In the air the pterosaurs began to diversify.  On land many Triassic dinosaurs (prosauropod herbivores and coelophysid carnivores) continued, while a number of new forms (giant sauropods and armoured scelidosaurs) evolved.  Under the feet of the dinosaurs rodent-like tritylodontid Therapsids co-existed with primitive shrew-like mammals and lizard-like sphenodont reptiles.  Crocodiles appeared also, but they were mostly aquatic forms.

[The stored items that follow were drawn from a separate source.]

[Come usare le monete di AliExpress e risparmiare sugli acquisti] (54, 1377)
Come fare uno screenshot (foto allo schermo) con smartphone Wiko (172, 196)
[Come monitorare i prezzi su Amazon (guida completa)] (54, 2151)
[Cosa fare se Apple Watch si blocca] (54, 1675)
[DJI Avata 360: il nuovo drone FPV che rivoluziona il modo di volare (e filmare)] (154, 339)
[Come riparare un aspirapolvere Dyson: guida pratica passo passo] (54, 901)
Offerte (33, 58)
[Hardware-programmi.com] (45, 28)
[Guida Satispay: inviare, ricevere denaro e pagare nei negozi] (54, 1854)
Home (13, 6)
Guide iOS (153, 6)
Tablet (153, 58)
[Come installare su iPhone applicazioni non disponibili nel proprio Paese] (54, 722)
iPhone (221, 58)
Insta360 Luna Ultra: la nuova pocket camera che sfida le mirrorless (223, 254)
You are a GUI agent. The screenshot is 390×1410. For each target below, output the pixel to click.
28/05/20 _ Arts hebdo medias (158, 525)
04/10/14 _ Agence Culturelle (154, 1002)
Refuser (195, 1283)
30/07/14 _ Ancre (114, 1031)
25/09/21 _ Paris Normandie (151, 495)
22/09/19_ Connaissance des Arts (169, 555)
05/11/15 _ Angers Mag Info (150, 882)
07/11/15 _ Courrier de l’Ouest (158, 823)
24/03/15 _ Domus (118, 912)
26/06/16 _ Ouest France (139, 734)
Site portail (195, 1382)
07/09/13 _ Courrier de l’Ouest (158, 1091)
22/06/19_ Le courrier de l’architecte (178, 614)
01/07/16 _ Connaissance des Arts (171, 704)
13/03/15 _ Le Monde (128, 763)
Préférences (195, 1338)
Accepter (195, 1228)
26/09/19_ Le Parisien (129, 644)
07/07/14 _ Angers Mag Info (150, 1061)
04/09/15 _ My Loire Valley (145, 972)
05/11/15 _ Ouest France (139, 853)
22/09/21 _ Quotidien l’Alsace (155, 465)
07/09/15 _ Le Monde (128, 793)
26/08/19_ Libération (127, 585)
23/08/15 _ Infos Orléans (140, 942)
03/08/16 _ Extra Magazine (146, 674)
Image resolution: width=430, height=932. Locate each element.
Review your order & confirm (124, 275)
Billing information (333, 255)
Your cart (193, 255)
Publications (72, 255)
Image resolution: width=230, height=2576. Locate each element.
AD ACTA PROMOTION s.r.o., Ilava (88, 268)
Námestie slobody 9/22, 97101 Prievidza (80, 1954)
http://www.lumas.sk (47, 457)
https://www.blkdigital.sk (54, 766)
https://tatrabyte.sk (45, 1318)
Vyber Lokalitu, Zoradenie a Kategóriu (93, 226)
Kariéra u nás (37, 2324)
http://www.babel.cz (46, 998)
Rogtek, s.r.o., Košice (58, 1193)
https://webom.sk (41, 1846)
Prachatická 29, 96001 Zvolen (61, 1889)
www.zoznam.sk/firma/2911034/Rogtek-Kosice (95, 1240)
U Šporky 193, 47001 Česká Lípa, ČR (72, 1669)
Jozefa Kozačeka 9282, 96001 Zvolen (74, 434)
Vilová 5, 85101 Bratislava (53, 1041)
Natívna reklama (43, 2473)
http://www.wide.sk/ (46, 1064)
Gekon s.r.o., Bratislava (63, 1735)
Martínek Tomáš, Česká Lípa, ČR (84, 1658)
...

During the early Jurassic then, evolution seems to have polarised: on the one hand there were the ruling land animals, the great dinosaurs, which filled the ecological roles now taken up by medium-sized and large mammals; on the other hand the first mammals had appeared, and together with the tritylodont Therapsids they filled the small rodent and insectivore niche.  The mammals were to remain small and individually insignificant - comparable to shrews, mice and rats of today - although doubtless  very significant ecologically, for the 135 million years of the dinosaurs reign.